Texte fourni:
☆ ☆ ☆ ☆
CE41 - Inégalités, discriminations, migrations

Inégalités patrimoniales et dynamiques du marché du logement : Comprendre le Régime d’Inégalités Spatiales liées au marché IMMObilier (CRISIMMO) – WIsDHoM

Inégalités patrimoniales et dynamiques des marchés de la propriété résidentielle

Comment l’inflation et la volatilité des marchés immobiliers jouent sur la géographie des inégalités ? Depuis les années 1990, les prix ont augmenté plus vite que les revenus, facteur de polarisation. Les réformes de l'État providence encouragent un régime assurantiel reposant sur la capitalisation des actifs des ménages. Comment les dispositifs de financement du logement jouent « sur le terrain », en reliant la dynamique des marchés résidentiels à la production d'inégalités socio-spatiales.

Une étude empirique des facteurs de renforcement des inégalités, conceptualisée comme rétroaction entre des prix, des types de marchés et les régimes de financement du logement.

Dans quelle mesure la division sociale de l'espace et les inégalité sociale contemporaine sont façonnées par les rapports financiers que l'on entretient avec les marchés du logement et leur stratification spatiale ? Nous faisons l'hypothèse que le flux d'investissements immobiliers des ménages et la production de logements sont fondés sur l'intensification de la stratification financière des inégalités urbaines au niveau des quartiers. Les dispositifs de marché ou systèmes d'incitations nationales et locales à l'accès au crédit sont articulés sur la variabilité spatiale des revenus et des prix du logement. En utilisant des données désagrégées sur les transactions immobilières, des enquêtes auprès des ménages et des informations sur la mobilité résidentielle des propriétaires, nous analysons les trajectoires économiques, spatiales et financières des ménages par rapport à la dynamique des prix du logement dans trois villes françaises (Paris, Lyon, Avignon). Ce projet permet de mieux comprendre comment les dispositifs et régimes de financement du logement jouent «sur le terrain », en reliant la dynamique financière des marchés résidentiels à la production d'inégalités socio-spatiales au niveau local.

- Notre analyse comparative s'appuie sur des études de cas à Paris, Lyon et Avignon afin de caractériser les prix, les revenus et d'autres variables d'intérêt parmi les zones urbaines fonctionnelles.
- Un inventaire a été réalisé afin d'identifier les principales infrastructures de marché qui permettent les stratégies d'accumulation de biens immobiliers à différentes échelles (prêts à taux zéro, subventions à l'investissement locatif et incitations fiscales, législation locale en matière de construction. Les entretiens avec les principales parties prenantes visent à approfondir notre compréhension des politiques locales du logement et de leur mise en œuvre.
☆ ☆ ☆ ☆
Travail à faire:
1. Recopiez à l'identique les lignes du listing, depuis sa toute première ligne jusqu'à la ligne qui contient « will [310, 398]. », celle-ci comprise.
2. Prolongez le texte sur les inégalités patrimoniales et le marché du logement après sa dernière phrase.

Matériel extrait:
☆ ☆ ☆ ☆
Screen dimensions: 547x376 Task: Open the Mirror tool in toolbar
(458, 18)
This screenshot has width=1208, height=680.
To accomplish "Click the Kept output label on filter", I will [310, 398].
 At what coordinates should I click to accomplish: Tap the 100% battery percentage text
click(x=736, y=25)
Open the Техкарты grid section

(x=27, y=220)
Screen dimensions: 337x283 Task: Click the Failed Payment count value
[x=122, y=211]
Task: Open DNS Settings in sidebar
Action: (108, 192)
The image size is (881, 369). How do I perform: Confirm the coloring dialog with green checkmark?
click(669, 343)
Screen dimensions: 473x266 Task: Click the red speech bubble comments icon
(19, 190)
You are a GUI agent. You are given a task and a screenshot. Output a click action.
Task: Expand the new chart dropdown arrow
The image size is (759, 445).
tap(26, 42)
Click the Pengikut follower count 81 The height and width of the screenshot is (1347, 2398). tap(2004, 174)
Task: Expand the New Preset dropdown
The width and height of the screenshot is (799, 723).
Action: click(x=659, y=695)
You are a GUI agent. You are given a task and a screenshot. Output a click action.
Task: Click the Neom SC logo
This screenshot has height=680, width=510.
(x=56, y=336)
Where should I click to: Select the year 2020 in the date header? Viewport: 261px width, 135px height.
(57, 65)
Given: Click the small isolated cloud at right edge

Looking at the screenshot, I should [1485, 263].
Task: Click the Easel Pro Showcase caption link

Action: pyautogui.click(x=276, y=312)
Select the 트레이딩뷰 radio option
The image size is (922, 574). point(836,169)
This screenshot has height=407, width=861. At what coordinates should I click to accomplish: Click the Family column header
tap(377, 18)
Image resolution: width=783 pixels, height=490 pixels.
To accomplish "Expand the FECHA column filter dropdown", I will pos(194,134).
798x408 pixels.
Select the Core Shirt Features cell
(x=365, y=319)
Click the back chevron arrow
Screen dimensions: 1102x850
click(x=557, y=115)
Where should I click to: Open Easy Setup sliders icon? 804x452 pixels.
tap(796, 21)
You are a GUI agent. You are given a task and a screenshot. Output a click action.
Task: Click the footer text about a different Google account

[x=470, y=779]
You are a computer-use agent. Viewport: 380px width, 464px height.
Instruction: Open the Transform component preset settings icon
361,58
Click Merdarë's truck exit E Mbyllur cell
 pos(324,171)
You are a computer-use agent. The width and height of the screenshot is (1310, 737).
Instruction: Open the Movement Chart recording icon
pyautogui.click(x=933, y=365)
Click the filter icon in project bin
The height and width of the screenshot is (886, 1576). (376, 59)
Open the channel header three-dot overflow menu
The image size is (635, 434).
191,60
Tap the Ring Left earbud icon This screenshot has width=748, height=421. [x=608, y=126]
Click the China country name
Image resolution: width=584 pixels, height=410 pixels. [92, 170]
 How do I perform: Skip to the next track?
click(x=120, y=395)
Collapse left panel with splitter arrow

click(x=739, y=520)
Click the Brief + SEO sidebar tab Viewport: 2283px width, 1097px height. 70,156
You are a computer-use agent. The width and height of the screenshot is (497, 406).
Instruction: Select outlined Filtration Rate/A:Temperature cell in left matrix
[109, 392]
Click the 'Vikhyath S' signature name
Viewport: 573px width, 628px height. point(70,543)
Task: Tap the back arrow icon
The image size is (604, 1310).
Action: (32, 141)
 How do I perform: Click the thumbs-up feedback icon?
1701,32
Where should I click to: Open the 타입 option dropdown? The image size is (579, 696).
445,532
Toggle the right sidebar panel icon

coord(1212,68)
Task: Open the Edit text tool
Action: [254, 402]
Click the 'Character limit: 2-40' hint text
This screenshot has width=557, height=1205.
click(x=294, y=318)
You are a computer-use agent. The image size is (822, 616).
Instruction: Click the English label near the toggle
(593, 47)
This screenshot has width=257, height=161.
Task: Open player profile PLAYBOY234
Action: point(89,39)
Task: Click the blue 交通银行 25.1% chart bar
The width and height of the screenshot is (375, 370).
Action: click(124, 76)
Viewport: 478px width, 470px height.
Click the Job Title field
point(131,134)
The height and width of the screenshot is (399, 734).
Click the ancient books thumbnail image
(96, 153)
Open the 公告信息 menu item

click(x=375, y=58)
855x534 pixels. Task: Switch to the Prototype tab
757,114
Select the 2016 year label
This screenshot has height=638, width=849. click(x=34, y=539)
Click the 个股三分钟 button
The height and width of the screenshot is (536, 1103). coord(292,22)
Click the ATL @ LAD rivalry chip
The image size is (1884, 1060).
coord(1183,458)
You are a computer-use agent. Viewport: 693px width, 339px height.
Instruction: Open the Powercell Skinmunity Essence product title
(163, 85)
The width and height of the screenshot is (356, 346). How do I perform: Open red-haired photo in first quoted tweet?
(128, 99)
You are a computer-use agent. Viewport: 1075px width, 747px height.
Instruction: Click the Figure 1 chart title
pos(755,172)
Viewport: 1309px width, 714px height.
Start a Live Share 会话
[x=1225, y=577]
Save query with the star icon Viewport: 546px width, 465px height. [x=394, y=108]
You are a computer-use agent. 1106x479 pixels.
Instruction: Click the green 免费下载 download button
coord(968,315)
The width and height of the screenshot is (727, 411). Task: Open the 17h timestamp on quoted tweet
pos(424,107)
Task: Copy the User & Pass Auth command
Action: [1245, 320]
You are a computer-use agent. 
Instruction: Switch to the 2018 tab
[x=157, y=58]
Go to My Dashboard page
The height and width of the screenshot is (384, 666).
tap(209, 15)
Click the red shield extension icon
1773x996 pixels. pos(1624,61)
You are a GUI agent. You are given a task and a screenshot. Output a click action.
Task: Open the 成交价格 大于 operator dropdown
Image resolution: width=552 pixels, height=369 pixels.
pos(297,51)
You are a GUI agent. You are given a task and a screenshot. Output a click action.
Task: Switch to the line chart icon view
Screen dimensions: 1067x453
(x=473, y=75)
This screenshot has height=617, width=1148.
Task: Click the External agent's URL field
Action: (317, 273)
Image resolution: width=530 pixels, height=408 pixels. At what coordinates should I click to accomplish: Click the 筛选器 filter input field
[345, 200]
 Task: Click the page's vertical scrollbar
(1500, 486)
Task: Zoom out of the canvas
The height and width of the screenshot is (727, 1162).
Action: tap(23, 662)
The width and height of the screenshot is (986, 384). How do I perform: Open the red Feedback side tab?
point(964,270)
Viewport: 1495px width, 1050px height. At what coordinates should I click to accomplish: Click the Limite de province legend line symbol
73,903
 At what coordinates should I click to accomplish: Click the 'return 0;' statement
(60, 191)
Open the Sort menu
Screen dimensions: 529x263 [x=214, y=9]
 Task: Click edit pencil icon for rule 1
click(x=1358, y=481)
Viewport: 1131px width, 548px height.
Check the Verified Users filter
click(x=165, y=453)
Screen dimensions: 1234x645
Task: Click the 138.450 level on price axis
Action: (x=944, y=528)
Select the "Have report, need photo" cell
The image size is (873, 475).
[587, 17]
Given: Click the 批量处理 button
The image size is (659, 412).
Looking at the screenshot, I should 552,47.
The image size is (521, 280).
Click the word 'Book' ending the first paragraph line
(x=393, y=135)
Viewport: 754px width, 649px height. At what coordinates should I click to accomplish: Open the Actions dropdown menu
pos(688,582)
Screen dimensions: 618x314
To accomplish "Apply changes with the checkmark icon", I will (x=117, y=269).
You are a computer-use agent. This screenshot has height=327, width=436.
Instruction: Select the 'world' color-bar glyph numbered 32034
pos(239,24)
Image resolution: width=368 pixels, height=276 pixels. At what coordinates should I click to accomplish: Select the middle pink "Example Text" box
☆ ☆ ☆ ☆
Réponses aux consignes:
1.
Screen dimensions: 547x376 Task: Open the Mirror tool in toolbar
(458, 18)
This screenshot has width=1208, height=680.
To accomplish "Click the Kept output label on filter", I will [310, 398].

2.
- Pour analyser la structure spatiale locale de l'accessibilité financière, nous intégrons différents jeux de données, qui ont jusqu'à présent été étudiés séparément. Les données relatives aux transactions sont collectées par la Chambre des notaires et stockées dans les bases de données BIEN et PERVAL, ainsi que par le ministère français des finances publiques qui fournit des données cadastrales et fiscales (ensemble de données DVF) en source libre. Nous procédons à l’analyse la stratification spatiale à une échelle d'analyse plus fine, à partir d’une analyse spatiale du marché (grille de 200 m, grille de 1k et municipalités), en assurant la robustesse des techniques d'agrégation
- Pour analyser les diverses formes d'accumulation d'actifs, nous classons les profils des propriétaires selon des indicateurs de constitution d'actifs, en utilisant des données individuelles liées à la taxe foncière et des données désagrégées de la Caisse d'allocations familiales (accès aux données individuelles pour 2,3 millions de ménages). Des études plus détaillées sont ensuite menées dans des quartiers ciblés, à l'aide d'une enquête auprès des ménages.

- Nous caractérisons l'accessibilité financière des ménages médians comme un point d'entrée pour évaluer l'inégalité socio-économique dans la boucle de rétroaction, en commençant par la mesure du ratio prix/revenu.
- Nous analysons le contexte dans lequel l'accessibilité financière contraint les trajectoires résidentielles des ménages par l'inflation des prix des logements et la volatilité du marché.
- Nous utilisons la part des revenus de l'investissement en capital dans le revenu d'un ménage comme une approximation pour observer les conditions locales d'accumulation de la richesse.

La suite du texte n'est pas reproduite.